*** DATA SUPPLIED Section Begins ***

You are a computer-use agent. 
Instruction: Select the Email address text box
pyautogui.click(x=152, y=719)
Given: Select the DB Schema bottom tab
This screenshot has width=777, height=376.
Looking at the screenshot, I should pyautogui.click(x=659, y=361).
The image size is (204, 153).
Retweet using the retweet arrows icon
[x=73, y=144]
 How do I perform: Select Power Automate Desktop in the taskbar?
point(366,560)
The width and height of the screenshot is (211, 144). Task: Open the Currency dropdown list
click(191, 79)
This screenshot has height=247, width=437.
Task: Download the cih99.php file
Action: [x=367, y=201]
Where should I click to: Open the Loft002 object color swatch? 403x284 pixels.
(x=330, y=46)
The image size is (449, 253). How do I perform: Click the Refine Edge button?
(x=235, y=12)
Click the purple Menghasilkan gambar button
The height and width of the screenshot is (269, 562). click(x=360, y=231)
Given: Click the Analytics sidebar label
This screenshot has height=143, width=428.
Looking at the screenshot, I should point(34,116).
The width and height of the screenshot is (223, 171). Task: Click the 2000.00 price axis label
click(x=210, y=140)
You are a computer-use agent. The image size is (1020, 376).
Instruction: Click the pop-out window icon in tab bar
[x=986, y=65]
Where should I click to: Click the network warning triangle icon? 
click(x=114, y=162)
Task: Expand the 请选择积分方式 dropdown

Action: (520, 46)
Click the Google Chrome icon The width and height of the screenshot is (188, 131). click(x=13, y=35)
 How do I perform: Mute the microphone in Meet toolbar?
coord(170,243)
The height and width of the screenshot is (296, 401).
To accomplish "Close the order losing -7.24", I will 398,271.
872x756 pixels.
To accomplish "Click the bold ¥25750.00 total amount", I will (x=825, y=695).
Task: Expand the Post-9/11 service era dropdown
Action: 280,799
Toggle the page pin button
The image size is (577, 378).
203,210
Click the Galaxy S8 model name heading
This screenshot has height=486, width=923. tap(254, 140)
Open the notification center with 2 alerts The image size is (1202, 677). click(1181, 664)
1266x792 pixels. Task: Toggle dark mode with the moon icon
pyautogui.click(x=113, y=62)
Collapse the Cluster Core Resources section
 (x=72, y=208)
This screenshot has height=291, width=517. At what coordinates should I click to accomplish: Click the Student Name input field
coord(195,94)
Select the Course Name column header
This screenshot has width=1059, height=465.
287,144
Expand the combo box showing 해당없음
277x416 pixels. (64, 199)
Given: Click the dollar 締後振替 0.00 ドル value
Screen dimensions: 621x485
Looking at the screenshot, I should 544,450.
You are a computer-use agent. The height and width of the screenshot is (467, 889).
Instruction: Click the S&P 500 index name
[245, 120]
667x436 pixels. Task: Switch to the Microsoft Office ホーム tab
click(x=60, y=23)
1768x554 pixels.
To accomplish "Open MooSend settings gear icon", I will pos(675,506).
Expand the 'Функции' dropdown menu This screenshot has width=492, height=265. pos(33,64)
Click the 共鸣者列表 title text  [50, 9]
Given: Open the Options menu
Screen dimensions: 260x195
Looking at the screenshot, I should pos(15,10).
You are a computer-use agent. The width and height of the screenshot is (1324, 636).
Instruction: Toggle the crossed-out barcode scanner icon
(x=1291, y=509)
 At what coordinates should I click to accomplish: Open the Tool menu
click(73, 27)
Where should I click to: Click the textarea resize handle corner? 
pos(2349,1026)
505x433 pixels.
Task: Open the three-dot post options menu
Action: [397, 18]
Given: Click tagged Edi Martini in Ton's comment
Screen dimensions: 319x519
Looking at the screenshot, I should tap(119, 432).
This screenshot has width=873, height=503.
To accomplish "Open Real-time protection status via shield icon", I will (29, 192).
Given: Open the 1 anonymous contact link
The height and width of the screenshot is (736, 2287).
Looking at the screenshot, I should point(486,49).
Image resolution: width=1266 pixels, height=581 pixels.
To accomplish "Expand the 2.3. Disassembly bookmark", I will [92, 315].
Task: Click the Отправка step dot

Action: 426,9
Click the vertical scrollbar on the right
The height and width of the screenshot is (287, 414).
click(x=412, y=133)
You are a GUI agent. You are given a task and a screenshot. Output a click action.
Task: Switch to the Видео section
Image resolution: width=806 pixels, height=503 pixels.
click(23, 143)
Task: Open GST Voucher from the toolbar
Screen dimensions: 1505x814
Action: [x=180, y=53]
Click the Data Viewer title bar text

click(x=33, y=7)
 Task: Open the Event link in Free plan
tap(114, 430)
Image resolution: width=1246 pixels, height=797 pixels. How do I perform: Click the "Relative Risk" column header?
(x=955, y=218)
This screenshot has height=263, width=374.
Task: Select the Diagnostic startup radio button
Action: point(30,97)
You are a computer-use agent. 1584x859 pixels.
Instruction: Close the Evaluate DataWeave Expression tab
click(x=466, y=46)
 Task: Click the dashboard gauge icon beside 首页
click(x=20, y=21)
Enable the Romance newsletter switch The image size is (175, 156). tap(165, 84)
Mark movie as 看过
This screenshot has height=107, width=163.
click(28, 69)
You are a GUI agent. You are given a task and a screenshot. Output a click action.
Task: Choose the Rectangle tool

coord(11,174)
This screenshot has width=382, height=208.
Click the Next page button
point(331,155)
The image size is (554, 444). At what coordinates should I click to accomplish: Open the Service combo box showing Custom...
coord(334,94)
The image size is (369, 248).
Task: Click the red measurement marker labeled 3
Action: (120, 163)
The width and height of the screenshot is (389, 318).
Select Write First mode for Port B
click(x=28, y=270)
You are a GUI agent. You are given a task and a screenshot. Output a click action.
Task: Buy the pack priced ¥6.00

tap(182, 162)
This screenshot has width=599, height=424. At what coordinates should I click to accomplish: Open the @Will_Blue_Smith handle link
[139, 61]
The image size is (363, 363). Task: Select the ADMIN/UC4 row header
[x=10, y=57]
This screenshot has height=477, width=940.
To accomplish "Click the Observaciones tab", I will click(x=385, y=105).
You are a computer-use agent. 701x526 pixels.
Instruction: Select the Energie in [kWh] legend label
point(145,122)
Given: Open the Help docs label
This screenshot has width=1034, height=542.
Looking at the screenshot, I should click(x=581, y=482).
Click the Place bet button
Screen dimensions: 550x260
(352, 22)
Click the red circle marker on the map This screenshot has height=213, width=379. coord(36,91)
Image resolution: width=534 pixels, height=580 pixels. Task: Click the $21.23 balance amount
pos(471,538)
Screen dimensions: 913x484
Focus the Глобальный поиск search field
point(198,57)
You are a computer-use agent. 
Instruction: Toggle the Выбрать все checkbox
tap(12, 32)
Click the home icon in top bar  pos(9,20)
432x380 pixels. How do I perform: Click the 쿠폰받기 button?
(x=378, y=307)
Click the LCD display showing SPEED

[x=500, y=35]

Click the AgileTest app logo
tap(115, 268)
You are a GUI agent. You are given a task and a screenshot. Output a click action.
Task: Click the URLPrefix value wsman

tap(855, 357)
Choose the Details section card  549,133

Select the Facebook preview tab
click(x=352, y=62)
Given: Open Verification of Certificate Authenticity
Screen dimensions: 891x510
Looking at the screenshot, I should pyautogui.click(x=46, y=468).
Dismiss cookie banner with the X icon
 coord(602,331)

*** DATA SUPPLIED Section Ends ***

All lines of the data are to be repeated exactly as they stand.

### WORKED SOLUTION:
You are a computer-use agent. 
Instruction: Select the Email address text box
pyautogui.click(x=152, y=719)
Given: Select the DB Schema bottom tab
This screenshot has width=777, height=376.
Looking at the screenshot, I should pyautogui.click(x=659, y=361).
The image size is (204, 153).
Retweet using the retweet arrows icon
[x=73, y=144]
 How do I perform: Select Power Automate Desktop in the taskbar?
point(366,560)
The width and height of the screenshot is (211, 144). Task: Open the Currency dropdown list
click(191, 79)
This screenshot has height=247, width=437.
Task: Download the cih99.php file
Action: [x=367, y=201]
Where should I click to: Open the Loft002 object color swatch? 403x284 pixels.
(x=330, y=46)
The image size is (449, 253). How do I perform: Click the Refine Edge button?
(x=235, y=12)
Click the purple Menghasilkan gambar button
The height and width of the screenshot is (269, 562). click(x=360, y=231)
Given: Click the Analytics sidebar label
This screenshot has height=143, width=428.
Looking at the screenshot, I should point(34,116).
The width and height of the screenshot is (223, 171). Task: Click the 2000.00 price axis label
click(x=210, y=140)
You are a computer-use agent. The image size is (1020, 376).
Instruction: Click the pop-out window icon in tab bar
[x=986, y=65]
Where should I click to: Click the network warning triangle icon? 
click(x=114, y=162)
Task: Expand the 请选择积分方式 dropdown

Action: (520, 46)
Click the Google Chrome icon The width and height of the screenshot is (188, 131). click(x=13, y=35)
 How do I perform: Mute the microphone in Meet toolbar?
coord(170,243)
The height and width of the screenshot is (296, 401).
To accomplish "Close the order losing -7.24", I will 398,271.
872x756 pixels.
To accomplish "Click the bold ¥25750.00 total amount", I will (x=825, y=695).
Task: Expand the Post-9/11 service era dropdown
Action: 280,799
Toggle the page pin button
The image size is (577, 378).
203,210
Click the Galaxy S8 model name heading
This screenshot has height=486, width=923. tap(254, 140)
Open the notification center with 2 alerts The image size is (1202, 677). click(1181, 664)
1266x792 pixels. Task: Toggle dark mode with the moon icon
pyautogui.click(x=113, y=62)
Collapse the Cluster Core Resources section
 (x=72, y=208)
This screenshot has height=291, width=517. At what coordinates should I click to accomplish: Click the Student Name input field
coord(195,94)
Select the Course Name column header
This screenshot has width=1059, height=465.
287,144
Expand the combo box showing 해당없음
277x416 pixels. (64, 199)
Given: Click the dollar 締後振替 0.00 ドル value
Screen dimensions: 621x485
Looking at the screenshot, I should 544,450.
You are a computer-use agent. The height and width of the screenshot is (467, 889).
Instruction: Click the S&P 500 index name
[245, 120]
667x436 pixels. Task: Switch to the Microsoft Office ホーム tab
click(x=60, y=23)
1768x554 pixels.
To accomplish "Open MooSend settings gear icon", I will pos(675,506).
Expand the 'Функции' dropdown menu This screenshot has width=492, height=265. pos(33,64)
Click the 共鸣者列表 title text  [50, 9]
Given: Open the Options menu
Screen dimensions: 260x195
Looking at the screenshot, I should pos(15,10).
You are a computer-use agent. The width and height of the screenshot is (1324, 636).
Instruction: Toggle the crossed-out barcode scanner icon
(x=1291, y=509)
 At what coordinates should I click to accomplish: Open the Tool menu
click(73, 27)
Where should I click to: Click the textarea resize handle corner? 
pos(2349,1026)
505x433 pixels.
Task: Open the three-dot post options menu
Action: [397, 18]
Given: Click tagged Edi Martini in Ton's comment
Screen dimensions: 319x519
Looking at the screenshot, I should tap(119, 432).
This screenshot has width=873, height=503.
To accomplish "Open Real-time protection status via shield icon", I will (29, 192).
Given: Open the 1 anonymous contact link
The height and width of the screenshot is (736, 2287).
Looking at the screenshot, I should point(486,49).
Image resolution: width=1266 pixels, height=581 pixels.
To accomplish "Expand the 2.3. Disassembly bookmark", I will [92, 315].
Task: Click the Отправка step dot

Action: 426,9
Click the vertical scrollbar on the right
The height and width of the screenshot is (287, 414).
click(x=412, y=133)
You are a GUI agent. You are given a task and a screenshot. Output a click action.
Task: Switch to the Видео section
Image resolution: width=806 pixels, height=503 pixels.
click(23, 143)
Task: Open GST Voucher from the toolbar
Screen dimensions: 1505x814
Action: [x=180, y=53]
Click the Data Viewer title bar text

click(x=33, y=7)
 Task: Open the Event link in Free plan
tap(114, 430)
Image resolution: width=1246 pixels, height=797 pixels. How do I perform: Click the "Relative Risk" column header?
(x=955, y=218)
This screenshot has height=263, width=374.
Task: Select the Diagnostic startup radio button
Action: point(30,97)
You are a computer-use agent. 1584x859 pixels.
Instruction: Close the Evaluate DataWeave Expression tab
click(x=466, y=46)
 Task: Click the dashboard gauge icon beside 首页
click(x=20, y=21)
Enable the Romance newsletter switch The image size is (175, 156). tap(165, 84)
Mark movie as 看过
This screenshot has height=107, width=163.
click(28, 69)
You are a GUI agent. You are given a task and a screenshot. Output a click action.
Task: Choose the Rectangle tool

coord(11,174)
This screenshot has width=382, height=208.
Click the Next page button
point(331,155)
The image size is (554, 444). At what coordinates should I click to accomplish: Open the Service combo box showing Custom...
coord(334,94)
The image size is (369, 248).
Task: Click the red measurement marker labeled 3
Action: (120, 163)
The width and height of the screenshot is (389, 318).
Select Write First mode for Port B
click(x=28, y=270)
You are a GUI agent. You are given a task and a screenshot. Output a click action.
Task: Buy the pack priced ¥6.00

tap(182, 162)
This screenshot has width=599, height=424. At what coordinates should I click to accomplish: Open the @Will_Blue_Smith handle link
[139, 61]
The image size is (363, 363). Task: Select the ADMIN/UC4 row header
[x=10, y=57]
This screenshot has height=477, width=940.
To accomplish "Click the Observaciones tab", I will click(x=385, y=105).
You are a computer-use agent. 701x526 pixels.
Instruction: Select the Energie in [kWh] legend label
point(145,122)
Given: Open the Help docs label
This screenshot has width=1034, height=542.
Looking at the screenshot, I should click(x=581, y=482).
Click the Place bet button
Screen dimensions: 550x260
(352, 22)
Click the red circle marker on the map This screenshot has height=213, width=379. coord(36,91)
Image resolution: width=534 pixels, height=580 pixels. Task: Click the $21.23 balance amount
pos(471,538)
Screen dimensions: 913x484
Focus the Глобальный поиск search field
point(198,57)
You are a computer-use agent. 
Instruction: Toggle the Выбрать все checkbox
tap(12, 32)
Click the home icon in top bar  pos(9,20)
432x380 pixels. How do I perform: Click the 쿠폰받기 button?
(x=378, y=307)
Click the LCD display showing SPEED

[x=500, y=35]

Click the AgileTest app logo
tap(115, 268)
You are a GUI agent. You are given a task and a screenshot. Output a click action.
Task: Click the URLPrefix value wsman

tap(855, 357)
Choose the Details section card  549,133

Select the Facebook preview tab
click(x=352, y=62)
Given: Open Verification of Certificate Authenticity
Screen dimensions: 891x510
Looking at the screenshot, I should pyautogui.click(x=46, y=468).
Dismiss cookie banner with the X icon
 coord(602,331)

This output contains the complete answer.